Healthy Strategies for Travelling
I often hear the comment that its difficult to have a healthy regimen when travelling. Agreed – it’s not simple, but it is possible. I’m on vacation right now and one of our strategies is to rent condos or villas instead of always staying in a hotel room. Not only is it usually more cost effective, but it also allows us to prepare breakfast, snacks and typically one other meal. Here are some of my tips – hope you find something useful.
1. I pack a green drink powder (currently I have Amazing Grass Acai/Goji). This is a superfood powder that I take 1-3 times per day to keep my body alkaline (away from acidic and inflammatory). This time I have my little ‘Blender Bottle’ with me that allows me to shake up the greens with water and the juice of 1/2 a lemon.
2. I buy a small container of protein powder and some frozen berries when we get here. We start the day with a smoothie for breakfast: protein powder, almond milk, banana, frozen fruit and large handful of spinach. Blend and enjoy.
3. We purchase a large bag of lemons and/or grapefruit and consistently drink water & 1/2 a piece of citrus fruit. We also keep plenty of raw food bars and raw nuts and seeds on hand for snacking.
Does this seem like a lot of work? Maybe – depends on how you look at it. It takes a little organization when you get to your destination but it is so worth it. Starting the day with a healthy smoothie and staying hydrated with plenty of water and lemon keeps everyone’s energy in the positive and happy. We still indulge … believe me.
So what do you do when you don’t have a kitchen when you travel? Well, I can answer that. My husband travels for a living and he doesn’t have amenities. He travels with his greens (powder), his vitamins, his probiotic and will seek out fresh juice bars and smoothies while he travels. When he is in a city where there is a Whole Foods he makes a point of stopping by and getting healthy snacks onto the plane and for his hotel room. It works!
As for exercise? Well, we always pack our running shoes and ipods. I also pack my garmin running watch because it motivates me – not necessary though! We start everyday with some form of movement. On this trip our whole family has run 5-7 kms every morning before 9 am. 30-40 minutes isn’t much in the entire course of your day. I also tend to travel with my elastic tubing/band. I can strengthen every major muscle group with my band and finish off with plank/side plank & stretching. Easy!

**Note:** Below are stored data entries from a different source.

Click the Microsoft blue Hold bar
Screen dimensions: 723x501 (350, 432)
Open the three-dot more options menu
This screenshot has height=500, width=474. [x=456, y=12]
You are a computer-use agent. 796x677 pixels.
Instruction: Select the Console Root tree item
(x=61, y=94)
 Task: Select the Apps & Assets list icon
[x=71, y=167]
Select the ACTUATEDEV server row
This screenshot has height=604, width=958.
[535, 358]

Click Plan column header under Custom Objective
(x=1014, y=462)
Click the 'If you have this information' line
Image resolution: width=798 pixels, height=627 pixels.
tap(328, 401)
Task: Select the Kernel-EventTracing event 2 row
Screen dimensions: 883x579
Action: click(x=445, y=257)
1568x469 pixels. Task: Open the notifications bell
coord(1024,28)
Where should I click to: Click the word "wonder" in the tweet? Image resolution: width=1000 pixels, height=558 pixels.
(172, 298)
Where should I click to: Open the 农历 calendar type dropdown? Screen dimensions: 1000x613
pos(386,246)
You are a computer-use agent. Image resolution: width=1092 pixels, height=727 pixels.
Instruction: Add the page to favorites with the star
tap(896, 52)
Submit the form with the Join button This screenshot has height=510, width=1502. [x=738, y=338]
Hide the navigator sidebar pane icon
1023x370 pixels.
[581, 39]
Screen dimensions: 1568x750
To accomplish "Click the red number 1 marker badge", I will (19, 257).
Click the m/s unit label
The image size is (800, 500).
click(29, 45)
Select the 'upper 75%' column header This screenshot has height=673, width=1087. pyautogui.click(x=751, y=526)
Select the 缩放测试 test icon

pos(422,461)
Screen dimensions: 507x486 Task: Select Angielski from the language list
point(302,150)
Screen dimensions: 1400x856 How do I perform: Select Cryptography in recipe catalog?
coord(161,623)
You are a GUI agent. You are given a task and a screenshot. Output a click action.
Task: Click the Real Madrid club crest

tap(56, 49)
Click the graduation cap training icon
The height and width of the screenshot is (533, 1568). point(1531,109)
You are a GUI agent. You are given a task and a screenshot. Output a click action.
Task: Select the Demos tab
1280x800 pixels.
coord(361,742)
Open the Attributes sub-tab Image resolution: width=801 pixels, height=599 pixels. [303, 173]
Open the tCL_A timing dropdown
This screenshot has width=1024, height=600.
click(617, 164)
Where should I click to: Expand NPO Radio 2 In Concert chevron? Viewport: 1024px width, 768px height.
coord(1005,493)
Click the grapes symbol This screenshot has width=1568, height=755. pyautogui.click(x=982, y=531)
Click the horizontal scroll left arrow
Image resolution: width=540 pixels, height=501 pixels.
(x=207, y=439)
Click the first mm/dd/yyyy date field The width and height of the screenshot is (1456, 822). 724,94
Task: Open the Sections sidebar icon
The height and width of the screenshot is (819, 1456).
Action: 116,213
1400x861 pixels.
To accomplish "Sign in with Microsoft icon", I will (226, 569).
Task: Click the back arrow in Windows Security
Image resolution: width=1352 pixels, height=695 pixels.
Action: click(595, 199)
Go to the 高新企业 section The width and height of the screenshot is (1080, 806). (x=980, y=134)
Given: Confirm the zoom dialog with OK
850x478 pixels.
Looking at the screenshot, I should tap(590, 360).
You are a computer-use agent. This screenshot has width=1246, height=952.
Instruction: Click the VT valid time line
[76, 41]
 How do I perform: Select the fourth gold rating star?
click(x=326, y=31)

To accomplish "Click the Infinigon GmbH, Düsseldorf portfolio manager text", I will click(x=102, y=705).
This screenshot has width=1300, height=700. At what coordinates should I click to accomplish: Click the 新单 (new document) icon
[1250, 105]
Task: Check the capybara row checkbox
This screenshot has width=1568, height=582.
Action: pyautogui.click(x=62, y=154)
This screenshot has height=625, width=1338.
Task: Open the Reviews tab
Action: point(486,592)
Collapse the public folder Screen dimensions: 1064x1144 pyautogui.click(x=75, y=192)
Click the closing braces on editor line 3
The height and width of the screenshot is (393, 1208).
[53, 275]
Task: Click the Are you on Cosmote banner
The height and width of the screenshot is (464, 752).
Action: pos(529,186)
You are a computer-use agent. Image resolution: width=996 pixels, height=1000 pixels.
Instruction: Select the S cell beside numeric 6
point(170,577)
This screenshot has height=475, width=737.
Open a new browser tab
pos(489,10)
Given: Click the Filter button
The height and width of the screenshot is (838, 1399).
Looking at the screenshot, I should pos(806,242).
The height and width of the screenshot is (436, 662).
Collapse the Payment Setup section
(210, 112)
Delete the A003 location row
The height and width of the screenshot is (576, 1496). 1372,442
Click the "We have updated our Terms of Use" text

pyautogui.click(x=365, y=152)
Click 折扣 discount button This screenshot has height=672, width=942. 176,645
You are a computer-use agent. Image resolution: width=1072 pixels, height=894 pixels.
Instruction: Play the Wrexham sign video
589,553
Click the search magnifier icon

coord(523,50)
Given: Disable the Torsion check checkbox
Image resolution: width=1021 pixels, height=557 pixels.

I realize that some of these strategies sound a little nuts to some people but it helps me stay on track. Today we went to Disney World, but first we stopped at Whole Foods and got some yummy/healthy snacks for our backpack. Did we buy anything at Disney? You bet – I had a delicious caramel green apple and enjoyed EVERY minute of it. True story 🙂
If you have any strategies please chime in. I’d love to hear about it!